Marine geochemists have used a geochemical index commonly called the saturation state to indicate the ability of these organisms to make their shells. When the saturation state is greater than one, the animals and plants can produce their skeletons and shells. When the saturation state drops below one, the shells begin to dissolve in the water, and we say that the waters are corrosive.

On one of our recent cruises from Japan to Mexico in 2004, I noticed that the corrosive waters were moving closer to the continental shelf of Baja California and began to be concerned about the possibility that the corrosive water might move up onto the continental shelf during the regular summer upwelling season and seriously impact the local marine ecosystems.

Consequently, Chris Sabine and I hosted a meeting at our laboratory in Seattle in 2006 to address this issue. We invited experts such as Debby Ianson from IOS in Canada, Burke Hales from Oregon State University and J. Martin Hernandez-Ayon from the University of Autonoma of Baja California to come and help us design a cruise to determine if this process was indeed occurring along our coast. They helped us design the station sampling and agreed to participate on the cruise, which occurred in May and June of 2007.

What we found on this cruise was truly astonishing. We found that the seasonal upwelling of corrosive water onto the shelf impacted the entire continental shelf from Canada to Mexico. The upwelling process happens during the spring and summer months when upwelling favorable winds bring CO-rich corrosive waters from a depth of about 100 to 200 meters off the continental shelf to much shallower waters on the shelf. In fact we observed some of the low-pH corrosive waters that actually upwelled all the way to the surface and near to the coast off Northern California.

Before we started this work, no one considered that upwelling of corrosive waters on shore would make our waters on our continental shelf vulnerable to ocean acidification much sooner than any of the models had previously suggested. Our findings represent the first evidence that a large section of the North American continental shelf is seasonally impacted by ocean acidification.

This means that ocean acidification may be seriously impacting marine life on our continental shelf right now today. Many marine organisms that produce calcium carbonate shells have been negatively impacted by increasing carbon dioxide levels in seawater and the resulting decline of pH. For example, increasing ocean acidification has been shown to significantly reduce the ability of reef-building corals to produce their skeletons, affecting their growth and making the reefs more vulnerable to erosion.

Ongoing research is showing that decreasing pH may also have deleterious effects on commercially important fish and shellfish. Calcification rates of edible mussels and Pacific oysters declined linearly with increasing CO2 levels. Sea urchins raised in lower pH water show evidence for inhibited growth due to their inability to maintain internal acid-base balance. Food supply of commercially valuable fish species is also in jeopardy from ocean acidification. In particular, one type of free-swimming mollusk called the pteropod is a major food source for North Pacific juvenile salmon. And it also serves as food for mackerel, pollock, herring and cod.
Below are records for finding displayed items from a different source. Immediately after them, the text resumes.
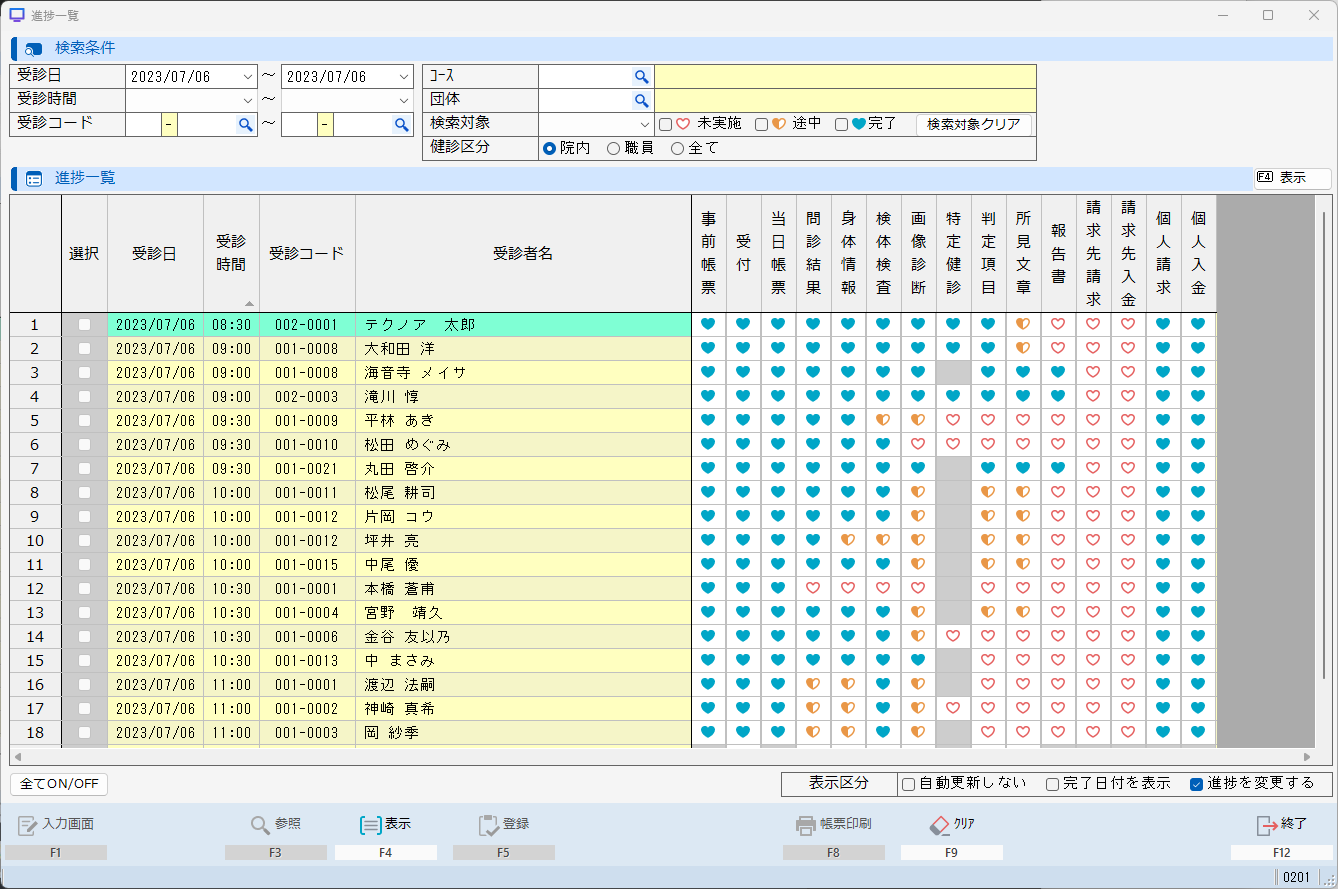Click the 終了 exit icon
Screen dimensions: 1338x889
pos(1267,825)
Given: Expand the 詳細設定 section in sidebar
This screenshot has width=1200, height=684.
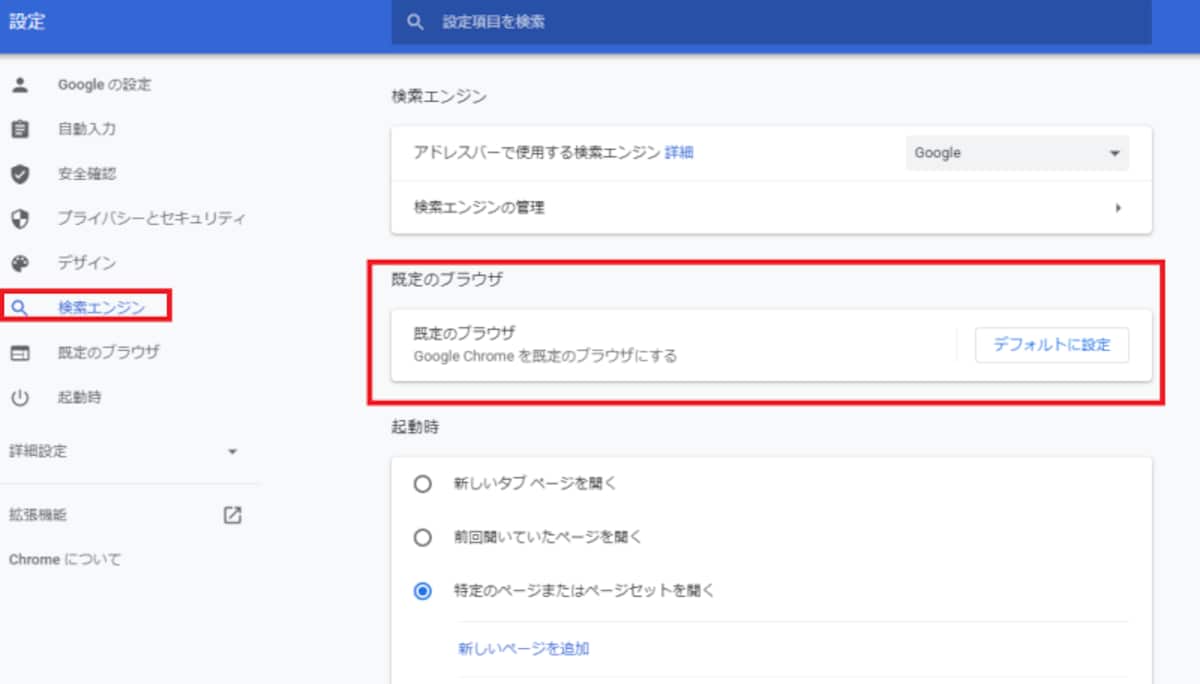Looking at the screenshot, I should click(124, 451).
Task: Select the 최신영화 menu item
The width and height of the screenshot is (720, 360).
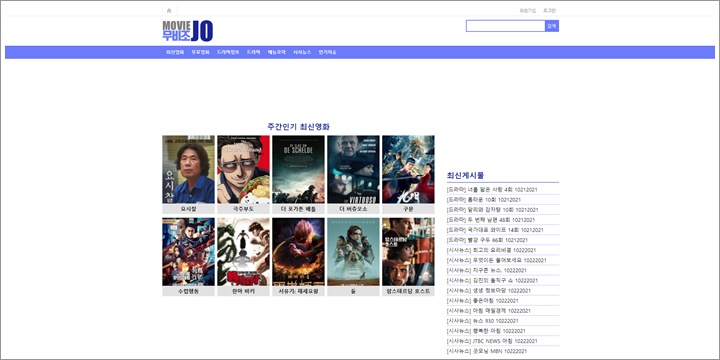Action: pos(175,52)
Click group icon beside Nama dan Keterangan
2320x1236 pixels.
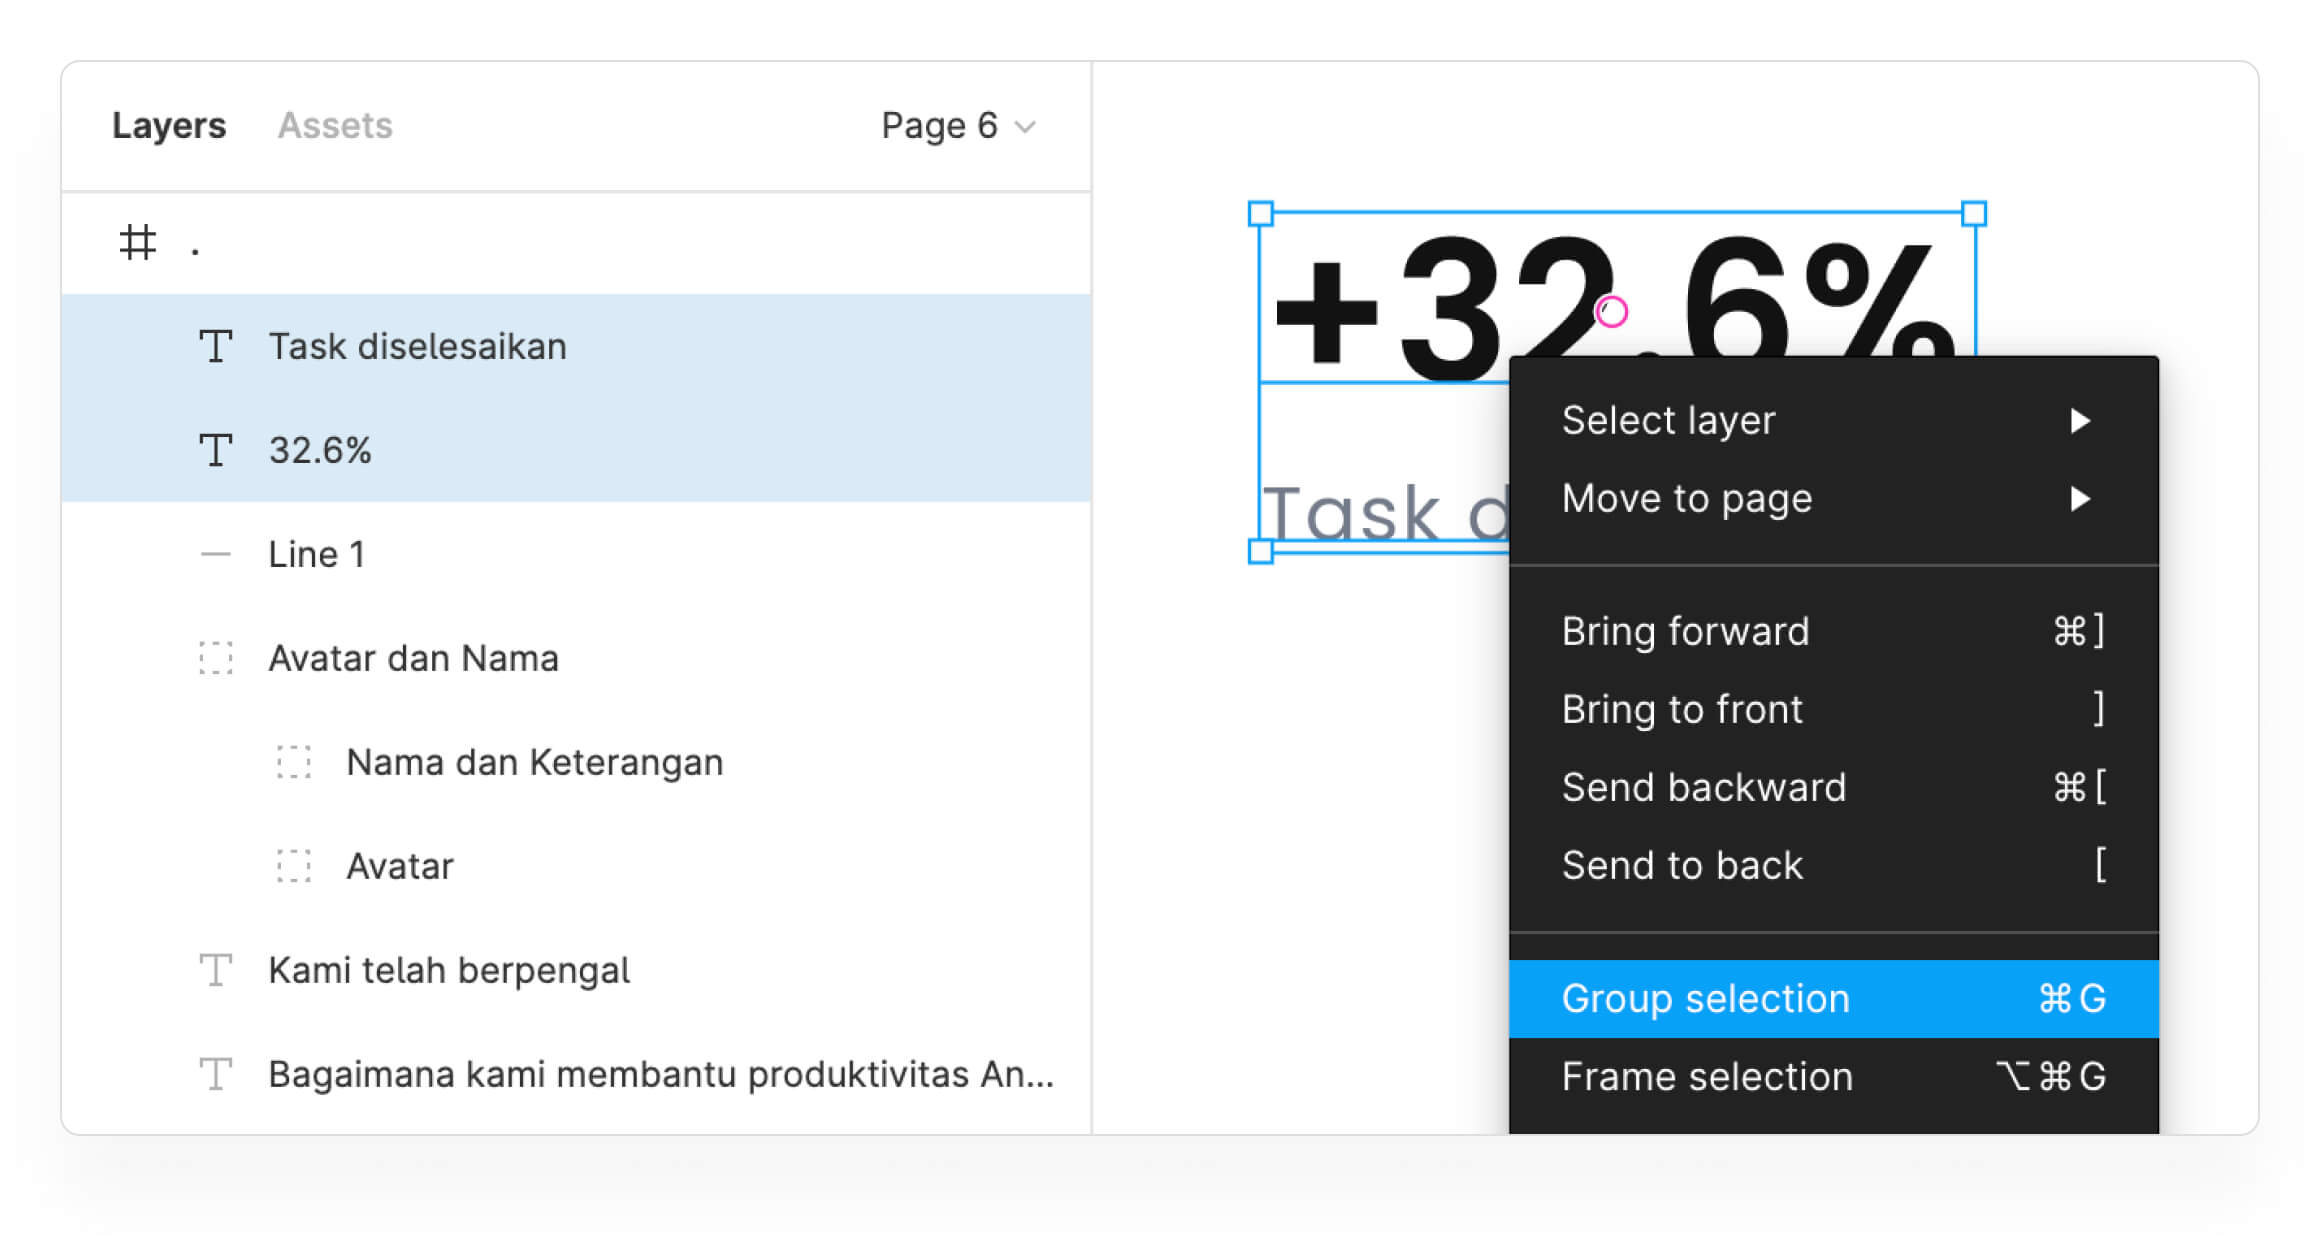click(x=294, y=762)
Other marine calcifiers such as coccolithophores, foraminifera, coralline algae, echinoderms such as sea urchins and starfish and mollusks such as snails, clams and oysters, all exhibit a general decline in their ability to produce their shells in decreasing pH. While comprehensive field studies of organisms in their response to seasonal increases in CO2 along the western North American coast are lacking, current studies suggest that further research under field conditions is warranted.

Our results show for the first time that a large section of the North American continental shelf is impacted by ocean acidification. Other continental shelf regions throughout the world may also be impacted where anthropogenic CO2-enriched water is being upwelled onto the continental shelf.